» What the task asks: Below are some entries; state how many of their lines contain the word "each", with nothing else in the reply.

» Provided records:
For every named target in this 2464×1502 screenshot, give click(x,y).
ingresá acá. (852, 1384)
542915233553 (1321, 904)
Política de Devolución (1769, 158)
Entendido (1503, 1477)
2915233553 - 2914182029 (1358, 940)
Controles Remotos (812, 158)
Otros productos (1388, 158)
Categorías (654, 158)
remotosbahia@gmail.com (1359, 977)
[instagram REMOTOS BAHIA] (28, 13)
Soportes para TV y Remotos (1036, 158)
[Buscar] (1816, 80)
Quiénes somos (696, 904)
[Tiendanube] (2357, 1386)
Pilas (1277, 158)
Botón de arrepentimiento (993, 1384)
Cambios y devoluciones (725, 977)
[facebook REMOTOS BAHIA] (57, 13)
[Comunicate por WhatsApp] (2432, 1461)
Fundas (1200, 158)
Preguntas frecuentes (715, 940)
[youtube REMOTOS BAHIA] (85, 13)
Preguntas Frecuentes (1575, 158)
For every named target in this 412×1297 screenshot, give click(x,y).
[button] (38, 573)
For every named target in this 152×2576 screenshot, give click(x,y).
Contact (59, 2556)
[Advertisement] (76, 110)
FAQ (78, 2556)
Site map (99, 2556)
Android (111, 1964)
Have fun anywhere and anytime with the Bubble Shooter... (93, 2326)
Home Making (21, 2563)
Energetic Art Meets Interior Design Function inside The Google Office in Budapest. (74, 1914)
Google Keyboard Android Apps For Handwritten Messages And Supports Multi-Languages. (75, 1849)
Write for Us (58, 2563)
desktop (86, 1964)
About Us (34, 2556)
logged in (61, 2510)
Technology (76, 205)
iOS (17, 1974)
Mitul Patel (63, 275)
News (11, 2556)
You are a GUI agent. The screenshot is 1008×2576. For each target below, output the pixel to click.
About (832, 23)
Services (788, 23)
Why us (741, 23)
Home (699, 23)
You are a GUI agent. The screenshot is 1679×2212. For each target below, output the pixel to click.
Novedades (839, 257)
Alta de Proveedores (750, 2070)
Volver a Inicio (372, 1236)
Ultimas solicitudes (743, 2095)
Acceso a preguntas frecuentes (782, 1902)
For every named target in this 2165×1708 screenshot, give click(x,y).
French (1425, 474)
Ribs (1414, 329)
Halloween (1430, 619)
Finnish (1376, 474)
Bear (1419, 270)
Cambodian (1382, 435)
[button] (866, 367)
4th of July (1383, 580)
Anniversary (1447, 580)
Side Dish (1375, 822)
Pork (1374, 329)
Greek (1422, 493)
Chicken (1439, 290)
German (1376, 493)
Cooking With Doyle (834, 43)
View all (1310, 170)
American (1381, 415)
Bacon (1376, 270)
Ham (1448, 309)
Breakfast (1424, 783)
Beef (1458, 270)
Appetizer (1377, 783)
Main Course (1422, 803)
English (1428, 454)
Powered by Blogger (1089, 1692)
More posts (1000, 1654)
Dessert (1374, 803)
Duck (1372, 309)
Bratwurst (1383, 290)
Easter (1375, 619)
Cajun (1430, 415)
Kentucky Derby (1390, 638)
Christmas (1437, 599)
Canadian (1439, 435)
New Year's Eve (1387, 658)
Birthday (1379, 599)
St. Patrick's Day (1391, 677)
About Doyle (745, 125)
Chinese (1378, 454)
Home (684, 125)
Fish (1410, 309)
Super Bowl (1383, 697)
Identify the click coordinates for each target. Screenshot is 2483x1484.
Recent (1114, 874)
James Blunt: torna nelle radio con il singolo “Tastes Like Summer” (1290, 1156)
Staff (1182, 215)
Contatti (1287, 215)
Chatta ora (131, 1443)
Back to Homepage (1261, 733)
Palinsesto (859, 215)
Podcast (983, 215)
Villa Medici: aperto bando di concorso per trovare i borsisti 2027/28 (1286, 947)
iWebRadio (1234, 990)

» Result: 3